Every employee seems desperate to make and keep eye contact and be ready to fulfill the customer’s every desire all the while maintaining a huge perpetual smile that frankly would have sent my facial muscles into painful spasms. Some might call this old fashioned “customer service” and I will admit in most other stores there is at best a fifty-fifty chance of getting any help from those working there.
At this specific grocery store I have walked up and surprised some stock clerk several times as he or she were doing their job forcing them into asking for forgiveness for not seeing me and then almost groveling at my feet in a desire to help me to make up for their inattention. Given this, I have to wonder if some corporate suit has a job to do surprise inspections and enforce friendliness among the workers. Even worse than some KGB-like corporate enforcer are the weaselly low-level supervisors that enjoy welding power over those under them.
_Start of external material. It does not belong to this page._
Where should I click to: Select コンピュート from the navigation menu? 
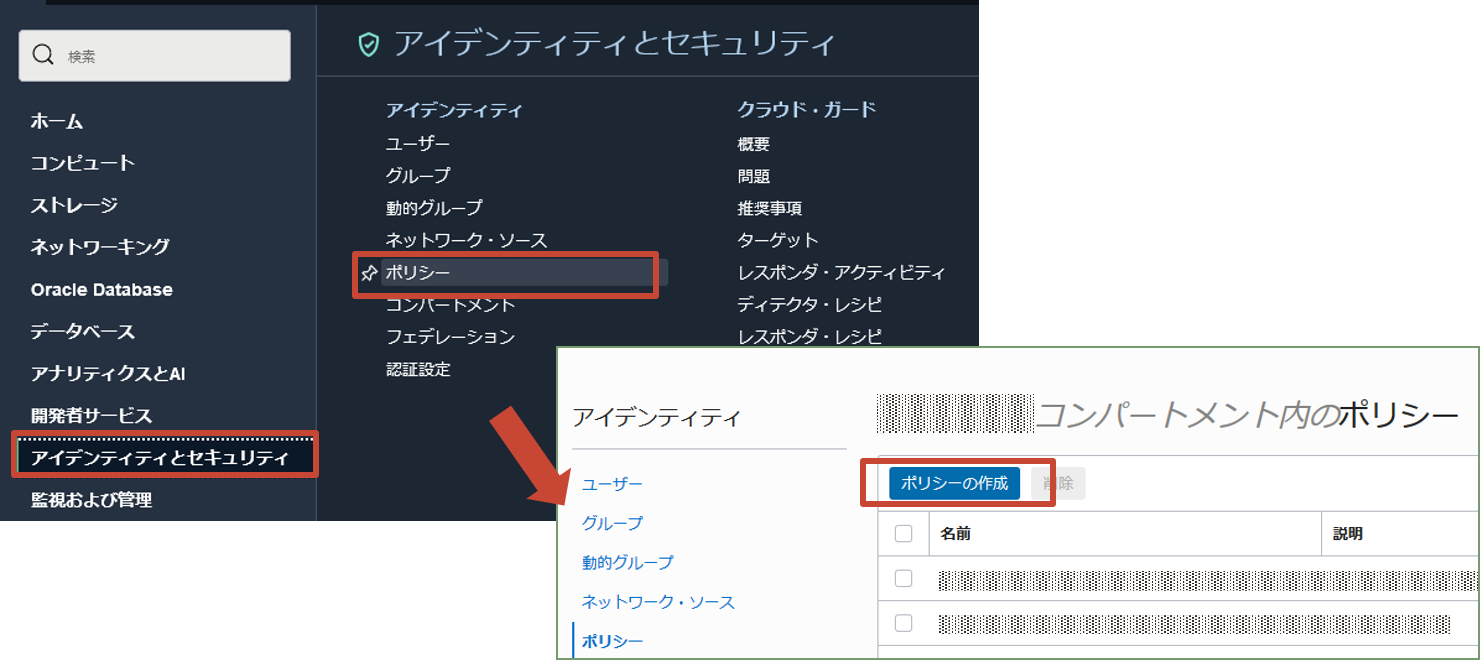pos(80,163)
Case in point was Friday morning when I decided to hit the grocery store on the way home instead of waiting sometime later when it would be far more crowded. My self-imposed mission was to pick up the needed deli meats and other items we would use for lunch over the weekend. I find shopping a horrendous chore and I utterly despise going to any grocery or department store during the times it is full of self-absorbed yuppies who all believe they are the center of the universe. So I usually hit such places right when they are opening or late at night.
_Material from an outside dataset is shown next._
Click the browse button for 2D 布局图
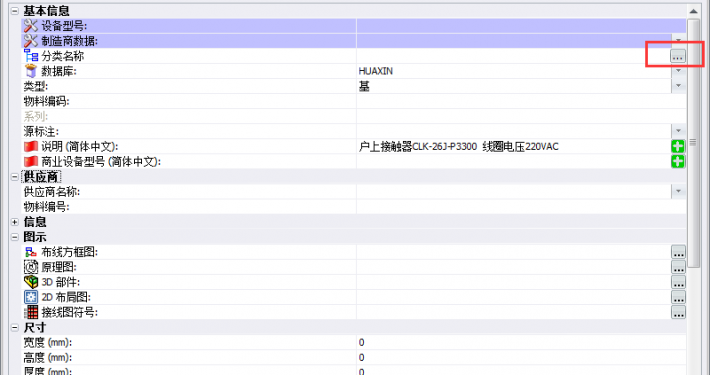Screen dimensions: 710x375 [678, 298]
Entering the store yesterday, I only heard one poor soul forced to yell out the ubiquitous “good morning” and proceeded straight to the deli counter. The store was nearly empty except, unfortunately, for the deli counter. There was already a small line being serviced by one lone employee. Figuring I could avoid that line I went around picking up the other items I needed. When I returned to the deli counter, there was only one customer left, a woman dressed in what I would call a high class business suit.
As I approached closer, I could hear the business woman complaining about the thickness of the meat on one of the huge deli platters she was stacking in her shopping cart. Given her attire and the platters, it was easy to assume she had some sort of affair or party in her near future. On the other side of the deli counter was an employee doing her best to explain company policy and standard preparation on preordered items. From what I could hear, the deli worker sounded reasonable and more importantly very professional on how the platters were done.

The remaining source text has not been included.